My First Mate, who seems to have a nose for this sort of thing, sent me a Reuters article via Yahoo! about a very unusual voyage from Deptford port in England to Adelaide, New South Wales. The ship was transporting criminals from England to Australia in 1838, and apparently things got out of hand.
Aboard Planter was James Bell, a gentleman the article calls a "junior officer". From what I can tell in what little research material I could find, he was probably what passed for a midshipman - known as a "ship's boy" aboard merchant vessels - and may have been somewhere between 15 and 18 years old.

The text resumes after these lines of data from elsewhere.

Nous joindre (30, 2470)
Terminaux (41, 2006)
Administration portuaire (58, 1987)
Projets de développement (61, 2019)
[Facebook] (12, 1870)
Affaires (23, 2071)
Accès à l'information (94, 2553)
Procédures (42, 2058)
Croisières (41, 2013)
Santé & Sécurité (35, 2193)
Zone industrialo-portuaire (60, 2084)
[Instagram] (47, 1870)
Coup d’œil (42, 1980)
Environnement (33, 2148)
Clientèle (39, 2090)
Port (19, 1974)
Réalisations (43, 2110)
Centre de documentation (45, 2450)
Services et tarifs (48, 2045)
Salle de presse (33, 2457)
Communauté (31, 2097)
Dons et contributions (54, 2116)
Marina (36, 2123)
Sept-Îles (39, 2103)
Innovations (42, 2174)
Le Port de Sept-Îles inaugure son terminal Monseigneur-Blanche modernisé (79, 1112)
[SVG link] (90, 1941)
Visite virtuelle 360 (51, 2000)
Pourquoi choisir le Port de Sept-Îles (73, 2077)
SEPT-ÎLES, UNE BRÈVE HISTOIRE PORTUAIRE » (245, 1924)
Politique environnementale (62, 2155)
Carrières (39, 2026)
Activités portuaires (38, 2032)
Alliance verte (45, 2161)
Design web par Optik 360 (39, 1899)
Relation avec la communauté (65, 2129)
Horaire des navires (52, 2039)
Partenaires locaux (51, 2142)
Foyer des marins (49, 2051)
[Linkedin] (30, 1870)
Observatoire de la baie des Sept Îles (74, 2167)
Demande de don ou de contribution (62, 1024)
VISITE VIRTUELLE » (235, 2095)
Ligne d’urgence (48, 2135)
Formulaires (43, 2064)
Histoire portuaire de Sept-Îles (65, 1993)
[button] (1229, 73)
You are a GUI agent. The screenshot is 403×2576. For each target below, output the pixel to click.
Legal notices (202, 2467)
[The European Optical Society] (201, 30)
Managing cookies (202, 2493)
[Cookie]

Bell kept a diary of his experiences over the course of the voyage. This diary was thought lost to history (it had evidently been mentioned in the letters of the friend for whose edification he was keeping it) but was found last year purely by accident in what the article calls "a market stall".

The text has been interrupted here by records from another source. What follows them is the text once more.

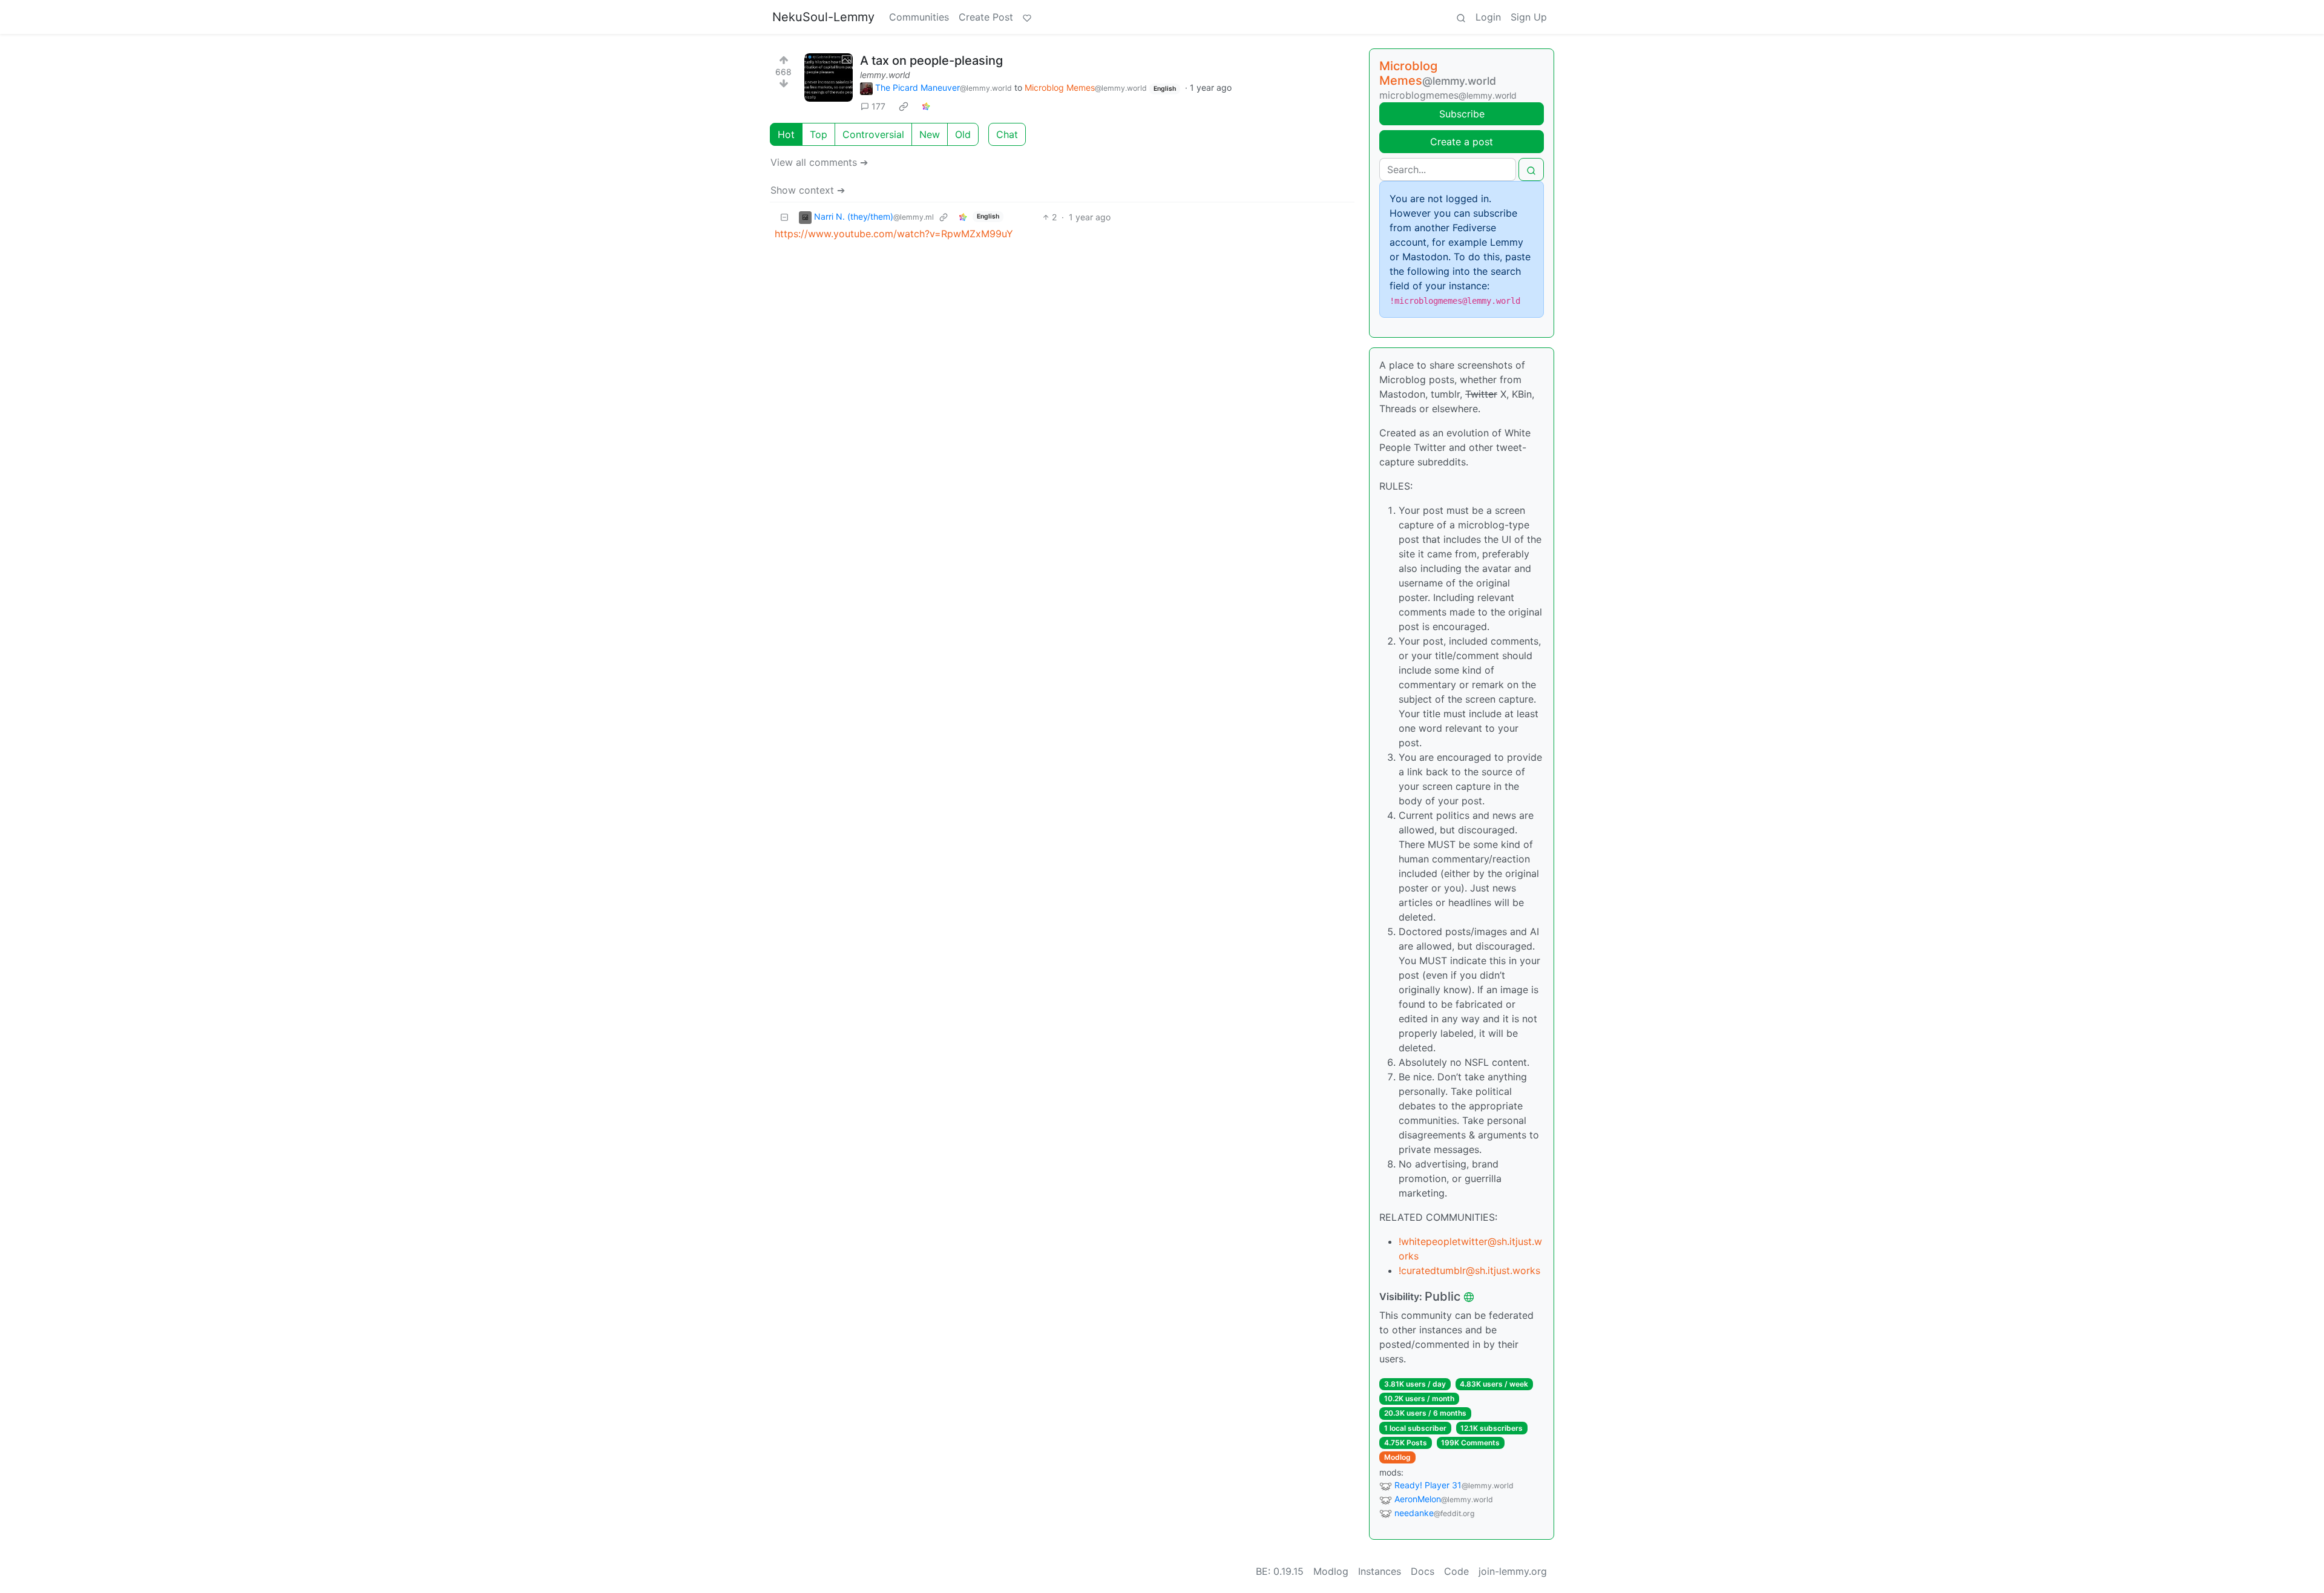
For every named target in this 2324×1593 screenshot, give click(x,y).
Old (963, 134)
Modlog (1397, 1457)
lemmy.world (885, 75)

Evidently there was little or no discipline aboard Planter. The mixed-gender prisoners seem to have had the freedom of the ship and a lot of alcohol was involved in the shenanigans. From the article:
Alcohol-fueled acts of "great violence"involving officers, mates and even the ship's doctor are recounted.
Dr. McGowan, it seems, brought his own form of vice to temp the crew and "passengers" of Planter: his 11 daughters. Quoting from the diary, the article continues:
"...our captain of course could not want a mistress till he returned to his own in England, but made love to two of McGowan's daughters... The Capt was allowed to keep the daughters company at all hours, and during the whole time of our being in warm weather our bed on deck sufficed for all three."
Bell goes on to say that his Captain's lieutenants took up with a group of "...natives of some obscene alley, in some obscene street." Ah yes, the whores being transported were nothing but an invitation to vice on such a ship, and the mates took full advantage.
Finally, the article notes that Bell was writing all this down for a "female friend in England." The writer seems surprised at this, but the date of the diary is telling in my opinion. The rigid morals of the Victorian era had not yet cracked people on both sides of the Pond over the head yet. Even "nice" women could openly understand that people had sex and got drunk, for another few years anyway.
Bell seems to wrap the story up quite nicely with this little bit of insight:
"With all this whoring and drunkenness, it is amazing this ship ever arrived in Australia."
The article indicates that the diary will go up for auction at Bonhams in London on March 23rd. For somewhere between three and six thousand dollars or two to four thousand pounds, you too could own a little slice of (very debauched) nautical history.
And they say pirates were drunk and lewd.